# free and bound variables

In the entry first-order language (http://planetmath.org/TermsAndFormulas), I have mentioned the use of variables without mentioning what variables really are. A variable is a symbol that is supposed to range over the universe of discourse. Unlike a constant, it has no fixed value.

There are two ways in which a variable can occur in a formula: free or bound. Informally, a variable is said to occur free in a formula $\varphi$ if and only if it is not within the “scope” of a quantifier.

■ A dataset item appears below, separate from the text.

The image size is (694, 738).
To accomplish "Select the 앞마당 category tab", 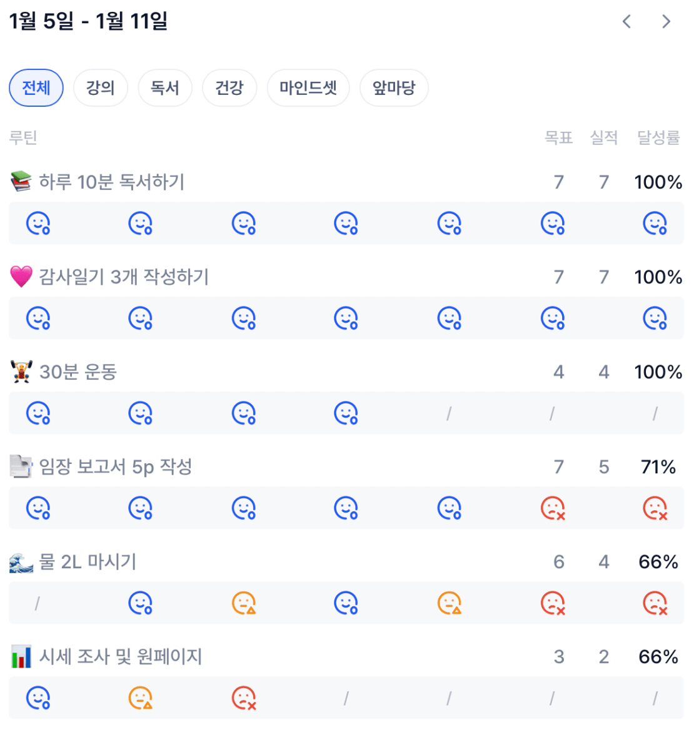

For instance, $x$ occurs free in $\varphi$ if and only if it occurs in it as a symbol, and no subformula of $\varphi$ is of the form $\exists x.\psi$. Here the $x$ after the $\exists$ is to be taken literally : it is $x$ and no other symbol.

## Variables in Terms

To formally define free (resp. bound) variables in a formula, we start by defining variables occurring in terms, which can be easily done inductively: let ${t}$ be a term (in a first-order language), then $\operatorname{Var}(t)$ is

• if $t$ is a variable $v$, then $\operatorname{Var}(t)$ is $\{v\}$

• if $t$ is $f(t_{1},\ldots,t_{n})$, where $f$ is a function symbol of arity $n$, and each $t_{i}$ is a term, then $\operatorname{Var}(t)$ is the union of all the $\operatorname{Var}(t_{i})$.

## Free Variables

Now, let $\varphi$ be a formula. Then the set $\operatorname{FV}(\varphi)$ of free variables of $\varphi$ is now defined inductively as follows:

• if $\varphi$ is $t_{1}=t_{2}$, then $\operatorname{FV}(\varphi)$ is $\operatorname{Var}(t_{1})\cup\operatorname{Var}(t_{2})$,

• if $\varphi$ is $R(t_{1},\ldots,t_{n})$, then $\operatorname{FV}(\varphi)$ is $\operatorname{Var}(t_{1})\cup\cdots\cup\operatorname{Var}(t_{n})$

• if $\varphi$ is $\neg\psi$, then $\operatorname{FV}(\varphi)$ is $\operatorname{FV}(\psi)$

• if $\varphi$ is $\psi\vee\sigma$, then $\operatorname{FV}(\varphi)$ is $\operatorname{FV}(\psi)\cup\operatorname{FV}(\sigma)$, and

• if $\varphi$ is $\exists x\psi$, then $\operatorname{FV}(\varphi)$ is $\operatorname{FV}(\psi)-\{x\}$.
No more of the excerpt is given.